▶ [Assignment]: Reproduce the rows below word for word. Start at the first row and stop after the line that contains "The width and height of the screenshot is (1024, 576).".

Start of Records supplied

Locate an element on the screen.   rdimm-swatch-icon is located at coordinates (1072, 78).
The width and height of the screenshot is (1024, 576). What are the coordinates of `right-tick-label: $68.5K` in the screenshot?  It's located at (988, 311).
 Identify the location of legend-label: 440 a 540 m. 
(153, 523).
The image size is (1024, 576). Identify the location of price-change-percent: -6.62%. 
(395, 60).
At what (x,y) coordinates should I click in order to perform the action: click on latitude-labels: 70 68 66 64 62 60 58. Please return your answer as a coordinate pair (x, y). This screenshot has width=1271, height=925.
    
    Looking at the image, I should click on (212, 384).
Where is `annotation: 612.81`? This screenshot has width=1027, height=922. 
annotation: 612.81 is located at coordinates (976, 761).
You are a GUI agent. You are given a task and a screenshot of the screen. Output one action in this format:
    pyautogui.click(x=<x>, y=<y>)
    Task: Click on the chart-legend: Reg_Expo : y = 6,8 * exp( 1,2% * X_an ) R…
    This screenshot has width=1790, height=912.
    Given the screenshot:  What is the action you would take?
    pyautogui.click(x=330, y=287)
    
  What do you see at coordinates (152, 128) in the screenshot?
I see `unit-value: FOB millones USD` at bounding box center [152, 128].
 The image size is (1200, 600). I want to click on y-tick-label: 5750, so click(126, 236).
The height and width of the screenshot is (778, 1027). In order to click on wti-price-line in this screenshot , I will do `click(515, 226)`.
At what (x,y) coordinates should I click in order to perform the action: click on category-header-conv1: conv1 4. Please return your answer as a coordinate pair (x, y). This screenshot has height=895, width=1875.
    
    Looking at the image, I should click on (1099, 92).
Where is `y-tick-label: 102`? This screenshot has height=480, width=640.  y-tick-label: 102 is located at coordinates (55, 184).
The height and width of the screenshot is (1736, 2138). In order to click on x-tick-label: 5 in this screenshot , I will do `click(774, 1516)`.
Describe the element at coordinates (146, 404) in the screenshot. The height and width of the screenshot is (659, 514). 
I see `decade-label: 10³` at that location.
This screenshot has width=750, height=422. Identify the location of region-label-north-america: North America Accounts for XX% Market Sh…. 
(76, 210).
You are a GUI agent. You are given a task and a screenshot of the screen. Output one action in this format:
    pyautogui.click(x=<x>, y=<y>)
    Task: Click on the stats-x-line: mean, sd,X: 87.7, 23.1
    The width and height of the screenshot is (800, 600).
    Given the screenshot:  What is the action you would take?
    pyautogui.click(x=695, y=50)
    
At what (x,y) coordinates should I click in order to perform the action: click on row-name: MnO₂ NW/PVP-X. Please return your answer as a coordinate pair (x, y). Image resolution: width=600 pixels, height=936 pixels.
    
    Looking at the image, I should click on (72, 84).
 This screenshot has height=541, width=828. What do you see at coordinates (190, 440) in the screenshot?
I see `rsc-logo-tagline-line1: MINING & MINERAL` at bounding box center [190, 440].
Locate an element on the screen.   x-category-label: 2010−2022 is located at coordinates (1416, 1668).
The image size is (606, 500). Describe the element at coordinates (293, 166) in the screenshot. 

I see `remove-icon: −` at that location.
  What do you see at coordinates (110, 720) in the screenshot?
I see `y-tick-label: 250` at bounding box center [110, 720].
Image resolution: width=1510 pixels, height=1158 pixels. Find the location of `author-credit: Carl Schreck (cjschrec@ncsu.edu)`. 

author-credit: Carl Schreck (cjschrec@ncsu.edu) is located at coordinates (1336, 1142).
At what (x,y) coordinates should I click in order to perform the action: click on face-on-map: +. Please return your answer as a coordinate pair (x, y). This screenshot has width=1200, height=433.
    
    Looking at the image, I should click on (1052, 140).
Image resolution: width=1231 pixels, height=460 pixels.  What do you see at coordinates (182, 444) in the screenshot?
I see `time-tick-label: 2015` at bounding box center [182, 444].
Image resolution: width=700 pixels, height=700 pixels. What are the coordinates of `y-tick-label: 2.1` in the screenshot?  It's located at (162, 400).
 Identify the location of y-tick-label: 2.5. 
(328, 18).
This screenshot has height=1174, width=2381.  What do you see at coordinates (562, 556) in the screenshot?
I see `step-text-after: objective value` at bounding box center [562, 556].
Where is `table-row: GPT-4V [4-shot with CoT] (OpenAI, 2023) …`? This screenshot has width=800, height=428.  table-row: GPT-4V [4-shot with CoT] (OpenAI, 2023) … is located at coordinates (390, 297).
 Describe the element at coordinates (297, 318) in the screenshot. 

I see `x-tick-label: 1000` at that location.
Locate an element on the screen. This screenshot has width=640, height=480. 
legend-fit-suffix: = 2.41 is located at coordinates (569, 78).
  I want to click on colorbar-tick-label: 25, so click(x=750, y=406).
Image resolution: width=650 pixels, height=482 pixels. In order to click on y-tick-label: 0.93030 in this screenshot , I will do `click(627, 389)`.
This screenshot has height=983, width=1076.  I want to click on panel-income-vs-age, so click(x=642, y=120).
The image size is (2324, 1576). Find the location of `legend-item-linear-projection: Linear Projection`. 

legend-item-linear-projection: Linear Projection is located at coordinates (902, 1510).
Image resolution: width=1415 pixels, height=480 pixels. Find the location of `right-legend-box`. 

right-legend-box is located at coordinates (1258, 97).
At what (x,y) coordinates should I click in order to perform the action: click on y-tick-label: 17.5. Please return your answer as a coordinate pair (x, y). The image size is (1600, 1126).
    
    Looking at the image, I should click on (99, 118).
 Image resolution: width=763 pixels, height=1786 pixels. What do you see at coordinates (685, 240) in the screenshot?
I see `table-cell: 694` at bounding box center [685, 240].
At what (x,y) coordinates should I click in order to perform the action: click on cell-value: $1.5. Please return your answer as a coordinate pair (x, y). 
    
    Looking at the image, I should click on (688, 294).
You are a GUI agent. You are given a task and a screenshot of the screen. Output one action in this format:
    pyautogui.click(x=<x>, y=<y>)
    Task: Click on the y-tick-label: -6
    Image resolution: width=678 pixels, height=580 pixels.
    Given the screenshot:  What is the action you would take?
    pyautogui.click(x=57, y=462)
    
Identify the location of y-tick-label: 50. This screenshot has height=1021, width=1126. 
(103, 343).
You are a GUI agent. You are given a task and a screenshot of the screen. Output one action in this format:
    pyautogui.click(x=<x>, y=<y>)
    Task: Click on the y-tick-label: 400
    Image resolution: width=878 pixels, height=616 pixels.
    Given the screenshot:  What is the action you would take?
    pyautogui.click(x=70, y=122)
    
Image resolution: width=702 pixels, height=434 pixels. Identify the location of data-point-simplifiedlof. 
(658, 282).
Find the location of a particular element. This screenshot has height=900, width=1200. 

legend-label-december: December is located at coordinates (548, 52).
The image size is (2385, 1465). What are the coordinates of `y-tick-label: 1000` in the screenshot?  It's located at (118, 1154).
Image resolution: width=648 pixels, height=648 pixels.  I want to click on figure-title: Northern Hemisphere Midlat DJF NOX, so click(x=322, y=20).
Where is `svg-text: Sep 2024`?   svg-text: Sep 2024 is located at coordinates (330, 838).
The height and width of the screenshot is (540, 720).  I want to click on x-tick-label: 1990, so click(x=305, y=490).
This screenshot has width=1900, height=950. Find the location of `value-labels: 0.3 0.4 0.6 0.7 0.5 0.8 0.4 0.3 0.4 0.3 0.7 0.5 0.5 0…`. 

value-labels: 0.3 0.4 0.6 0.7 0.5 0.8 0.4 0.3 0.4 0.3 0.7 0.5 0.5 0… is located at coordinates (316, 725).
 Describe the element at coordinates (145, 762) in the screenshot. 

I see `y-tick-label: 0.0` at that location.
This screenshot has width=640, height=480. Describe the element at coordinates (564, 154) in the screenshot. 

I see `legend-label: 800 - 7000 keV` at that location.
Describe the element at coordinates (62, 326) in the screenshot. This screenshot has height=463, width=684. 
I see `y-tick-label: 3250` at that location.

End of Records supplied

▶ [Answer space]:
Locate an element on the screen.   rdimm-swatch-icon is located at coordinates (1072, 78).
The width and height of the screenshot is (1024, 576). What are the coordinates of `right-tick-label: $68.5K` in the screenshot?  It's located at (988, 311).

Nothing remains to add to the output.